◆ **Problem**:
Using the records that follow, tally the lines containing the word "computer" and state only the count.

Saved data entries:
=-=-=

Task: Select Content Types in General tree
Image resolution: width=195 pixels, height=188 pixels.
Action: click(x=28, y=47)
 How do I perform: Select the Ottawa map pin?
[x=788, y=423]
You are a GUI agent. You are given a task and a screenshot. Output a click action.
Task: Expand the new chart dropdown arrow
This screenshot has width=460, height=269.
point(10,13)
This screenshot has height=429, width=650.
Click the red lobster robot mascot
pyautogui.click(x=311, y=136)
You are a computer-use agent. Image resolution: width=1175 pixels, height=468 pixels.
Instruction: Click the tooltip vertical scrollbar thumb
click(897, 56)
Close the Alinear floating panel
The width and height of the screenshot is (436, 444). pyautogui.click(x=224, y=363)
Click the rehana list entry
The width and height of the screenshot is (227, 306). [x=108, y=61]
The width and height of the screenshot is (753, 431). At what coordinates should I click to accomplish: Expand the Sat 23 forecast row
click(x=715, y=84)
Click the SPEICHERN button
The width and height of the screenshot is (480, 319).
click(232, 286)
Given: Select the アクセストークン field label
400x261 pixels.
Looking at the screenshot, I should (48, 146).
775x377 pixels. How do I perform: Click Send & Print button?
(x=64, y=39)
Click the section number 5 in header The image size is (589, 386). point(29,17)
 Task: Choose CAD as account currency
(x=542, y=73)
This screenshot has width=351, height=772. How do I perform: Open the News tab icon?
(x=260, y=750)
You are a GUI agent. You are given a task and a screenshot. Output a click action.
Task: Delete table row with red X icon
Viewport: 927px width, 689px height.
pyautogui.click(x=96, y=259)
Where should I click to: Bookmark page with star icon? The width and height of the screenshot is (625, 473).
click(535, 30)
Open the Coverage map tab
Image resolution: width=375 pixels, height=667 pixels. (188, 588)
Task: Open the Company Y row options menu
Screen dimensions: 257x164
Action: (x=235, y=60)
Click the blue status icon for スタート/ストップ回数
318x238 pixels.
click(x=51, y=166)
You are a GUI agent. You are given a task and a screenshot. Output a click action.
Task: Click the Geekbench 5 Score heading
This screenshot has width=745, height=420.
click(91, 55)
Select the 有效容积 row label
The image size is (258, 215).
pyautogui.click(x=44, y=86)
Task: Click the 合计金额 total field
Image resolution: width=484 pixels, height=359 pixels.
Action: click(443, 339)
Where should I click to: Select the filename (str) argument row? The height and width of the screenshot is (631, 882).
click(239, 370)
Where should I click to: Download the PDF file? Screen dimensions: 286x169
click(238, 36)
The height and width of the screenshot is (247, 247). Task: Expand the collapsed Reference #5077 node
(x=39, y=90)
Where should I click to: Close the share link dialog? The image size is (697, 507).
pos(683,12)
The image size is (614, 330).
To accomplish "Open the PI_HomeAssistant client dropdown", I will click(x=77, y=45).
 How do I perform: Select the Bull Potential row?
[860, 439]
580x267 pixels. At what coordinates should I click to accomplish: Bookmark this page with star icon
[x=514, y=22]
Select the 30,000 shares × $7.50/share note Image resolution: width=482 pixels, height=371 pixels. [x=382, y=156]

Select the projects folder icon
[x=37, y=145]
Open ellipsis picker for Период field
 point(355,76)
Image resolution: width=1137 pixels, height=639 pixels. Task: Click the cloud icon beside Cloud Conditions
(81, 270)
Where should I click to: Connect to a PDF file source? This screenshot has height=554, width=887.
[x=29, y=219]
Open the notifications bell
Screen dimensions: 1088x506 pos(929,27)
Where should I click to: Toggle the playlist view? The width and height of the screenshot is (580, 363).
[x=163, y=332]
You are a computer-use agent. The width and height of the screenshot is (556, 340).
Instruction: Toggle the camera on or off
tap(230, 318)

=-=-=

◆ **Task solution**:
2